The first of two consecutive unconventional bookings on the Impericon Stage arrives in the guise of Texan alt-rock band …And You Will Know Us by the Trail of The Dead. Unquestionably contrasting with the majority of performers across the festival site, the epic nature of their compositions provides a welcome variation from the norm. Perhaps not to everyone’s taste – a number of onlookers leave the tent mere seconds into the first progressive instrumental – the band produce a foreboding atmosphere within the tent. Sadly, it is difficult to judge whether Reece and Keely are enjoying themselves as they switch from instrument to instrument. The final moment sees a monitor and drum-kit being flung into the crowd in what is either a misguided attempt at “rock and roll” or a result of frustration. Either way, the band offer something different yet not necessarily appropriate.

Texas Is The Reason face a similar battle with their first European show in 17 years.
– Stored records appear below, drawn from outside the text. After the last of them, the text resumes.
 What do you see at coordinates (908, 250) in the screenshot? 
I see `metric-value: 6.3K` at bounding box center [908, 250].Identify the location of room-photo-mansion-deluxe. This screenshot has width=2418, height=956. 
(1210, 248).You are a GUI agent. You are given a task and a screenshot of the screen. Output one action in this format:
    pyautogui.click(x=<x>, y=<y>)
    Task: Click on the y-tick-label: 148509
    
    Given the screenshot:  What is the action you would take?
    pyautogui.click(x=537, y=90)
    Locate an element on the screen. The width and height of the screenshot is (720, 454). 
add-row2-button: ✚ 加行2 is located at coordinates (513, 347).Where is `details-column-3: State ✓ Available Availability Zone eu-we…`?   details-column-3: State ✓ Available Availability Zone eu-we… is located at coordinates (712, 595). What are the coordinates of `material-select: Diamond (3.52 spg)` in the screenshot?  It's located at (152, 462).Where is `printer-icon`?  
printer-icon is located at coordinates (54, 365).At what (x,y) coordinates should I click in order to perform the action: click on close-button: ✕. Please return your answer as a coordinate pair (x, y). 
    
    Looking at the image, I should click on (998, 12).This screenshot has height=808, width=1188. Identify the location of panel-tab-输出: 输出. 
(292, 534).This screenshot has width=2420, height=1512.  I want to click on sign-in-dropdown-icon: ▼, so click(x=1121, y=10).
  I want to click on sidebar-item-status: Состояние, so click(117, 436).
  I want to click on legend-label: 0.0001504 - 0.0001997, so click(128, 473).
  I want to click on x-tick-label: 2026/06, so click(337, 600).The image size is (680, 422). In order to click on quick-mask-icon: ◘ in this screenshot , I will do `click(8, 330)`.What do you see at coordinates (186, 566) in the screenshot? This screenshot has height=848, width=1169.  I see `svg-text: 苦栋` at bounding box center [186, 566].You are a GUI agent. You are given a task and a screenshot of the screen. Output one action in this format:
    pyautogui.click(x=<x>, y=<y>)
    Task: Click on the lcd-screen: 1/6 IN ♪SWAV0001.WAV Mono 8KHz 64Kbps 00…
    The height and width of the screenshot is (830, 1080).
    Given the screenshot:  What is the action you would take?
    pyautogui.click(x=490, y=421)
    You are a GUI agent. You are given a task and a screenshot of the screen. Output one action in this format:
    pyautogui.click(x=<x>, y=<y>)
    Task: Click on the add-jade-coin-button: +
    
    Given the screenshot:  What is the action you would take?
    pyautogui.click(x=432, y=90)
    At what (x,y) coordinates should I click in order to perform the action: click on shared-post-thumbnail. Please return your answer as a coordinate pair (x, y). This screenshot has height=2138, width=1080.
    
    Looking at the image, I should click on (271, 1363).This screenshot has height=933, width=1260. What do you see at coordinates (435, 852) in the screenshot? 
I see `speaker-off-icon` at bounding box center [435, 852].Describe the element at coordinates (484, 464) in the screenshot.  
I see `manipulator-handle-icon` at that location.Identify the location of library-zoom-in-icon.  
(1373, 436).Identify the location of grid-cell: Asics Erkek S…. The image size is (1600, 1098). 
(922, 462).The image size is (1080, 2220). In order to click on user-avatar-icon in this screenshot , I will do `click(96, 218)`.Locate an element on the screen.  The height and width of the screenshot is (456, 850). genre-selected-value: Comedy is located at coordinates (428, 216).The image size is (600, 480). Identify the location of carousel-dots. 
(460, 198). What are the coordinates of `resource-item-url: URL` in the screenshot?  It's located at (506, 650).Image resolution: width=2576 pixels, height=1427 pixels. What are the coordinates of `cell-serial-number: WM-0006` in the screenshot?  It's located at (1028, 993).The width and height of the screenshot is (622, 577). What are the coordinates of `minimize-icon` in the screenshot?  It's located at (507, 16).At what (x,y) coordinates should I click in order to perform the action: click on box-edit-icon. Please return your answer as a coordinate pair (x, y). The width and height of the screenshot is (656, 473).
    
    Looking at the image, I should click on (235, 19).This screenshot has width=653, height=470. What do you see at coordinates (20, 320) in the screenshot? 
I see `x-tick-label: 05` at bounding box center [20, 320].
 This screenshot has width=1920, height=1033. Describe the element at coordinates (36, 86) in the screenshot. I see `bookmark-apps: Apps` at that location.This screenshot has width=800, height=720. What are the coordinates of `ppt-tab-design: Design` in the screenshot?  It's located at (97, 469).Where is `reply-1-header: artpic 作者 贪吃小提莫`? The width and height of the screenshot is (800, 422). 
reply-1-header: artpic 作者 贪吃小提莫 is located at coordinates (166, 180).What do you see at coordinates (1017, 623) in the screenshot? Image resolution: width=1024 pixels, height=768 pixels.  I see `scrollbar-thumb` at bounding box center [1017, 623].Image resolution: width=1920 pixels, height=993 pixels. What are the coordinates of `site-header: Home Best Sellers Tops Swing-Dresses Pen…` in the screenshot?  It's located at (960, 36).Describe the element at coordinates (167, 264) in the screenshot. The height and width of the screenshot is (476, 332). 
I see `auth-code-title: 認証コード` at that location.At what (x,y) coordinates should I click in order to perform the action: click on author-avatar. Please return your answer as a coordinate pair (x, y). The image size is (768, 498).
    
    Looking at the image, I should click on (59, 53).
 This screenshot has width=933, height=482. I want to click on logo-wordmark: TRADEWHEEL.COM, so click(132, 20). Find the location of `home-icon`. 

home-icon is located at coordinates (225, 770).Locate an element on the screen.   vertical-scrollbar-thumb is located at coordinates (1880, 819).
Switching between old and new songs, the band are substantially more engaging when the tempo is raised. Similarly, the newer material occasionally lacks the blurred beauty of ‘Do You Know Who You Are?’ Fortunately these minor issues can be forgiven in favour of Garrett Klahn’s unique vocals and the supporting airy instrumentals. The atmosphere in the tent is far removed from the remainder of the festival, and with a little emo on the bill it is exciting to witness the forefathers of the genre.

All that is left before the first day of Groezrock draws to a close is for Rise Against to predictably own the main stage. With onlookers spilling out of the sides of the tent, it is clear to see that the band continue to attract considerable crowds. Justified by their ability to pen catchy yet meaningful tracks, and through the delivery of errorless performances, Rise Against find themselves on top form as the festival reaches midnight. Perhaps unsurprisingly the likes of ‘Help Is On The Way’, ‘Prayer Of The Refugee’ and ‘Ready To Fall’ encourage the biggest sing-a-longs, while the appearances of Dave Hause for ‘Hero Of War’ and Thursday frontman Geoff Rickly on ‘Swing Life Away’ add an interesting dimension. It may be easy to tarnish the performance as yet another straightforward Rise Against show, yet when they do it this well that is not necessarily a negative.